1er juillet 1984 - Saint-Laurent-des-Eaux (Loir-et-Cher,
France). Croyant agir
sur le réacteur PWR Saint-Laurent BI (880 MWé), à l'arrêt, l'opérateur ordonne
l'ouverture de vannes de Saint-Laurent B2, en fonctionnement. Ces vannes
séparent le circuit primaire (150 atmosphères en fonctionnement) du circuit de
refroidissement à l'arrêt (30 atmosphères). L'irruption de l'eau primaire aurait
rompu ce circuit et causé un important LOCA (Loss Of Coolant Accident).

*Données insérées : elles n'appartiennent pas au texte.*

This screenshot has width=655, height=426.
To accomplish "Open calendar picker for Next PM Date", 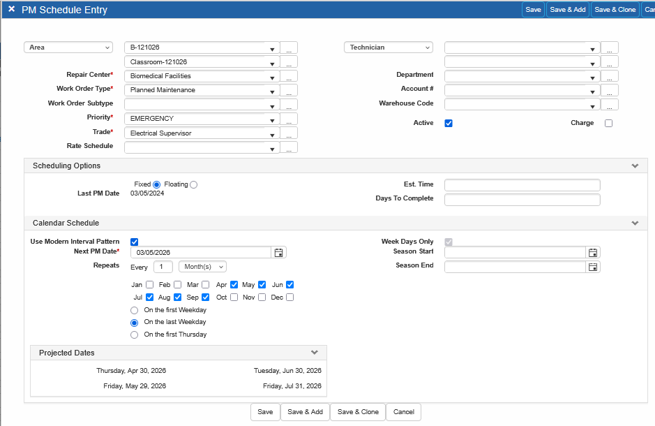I will pyautogui.click(x=279, y=253).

Heureusement les vannes ne fonctionnent pas, justement à cause de la
différence de pression. Cette erreur vient d'une mesure d'économie qui a conduit
à faire un seul bâtiment auxiliaire pour deux réacteurs. (Voir l'excellente
revue des incidents sérieux de PWR français faite par Mycle SCHNEIDER et Shoja
ETEMAD in " Design and operational features, and hazards of French Pressurized
Water Reactors ", international Nuclear Reactor Hazard Study, Greenpeace,
1986.)
26 avril 1986 - Pripyat (Ukraine,
URSS). Catastrophe de
Tchernobyl.
12 janvier 1987 - Saint-Laurent-des-Eaux (Loir-et-Cher,
France). Le gel de la
Loire provoque l'arrêt du refroidissement du réacteur graphite-gaz Saint-Laurent
1, qui doit être arrêté d'urgence. Le refroidissement du réacteur à l'arrêt ne
peut être assuré par les diésels, eux aussi en panne, et dépend pendant une
heure du courant fourni par le réseau EDF. Quelques heures plus tard, ce réseau
s'effondre dans l'ouest de la France, y compris à Saint-Laurent ; heureusement
les diésels avaient pu être remis en route.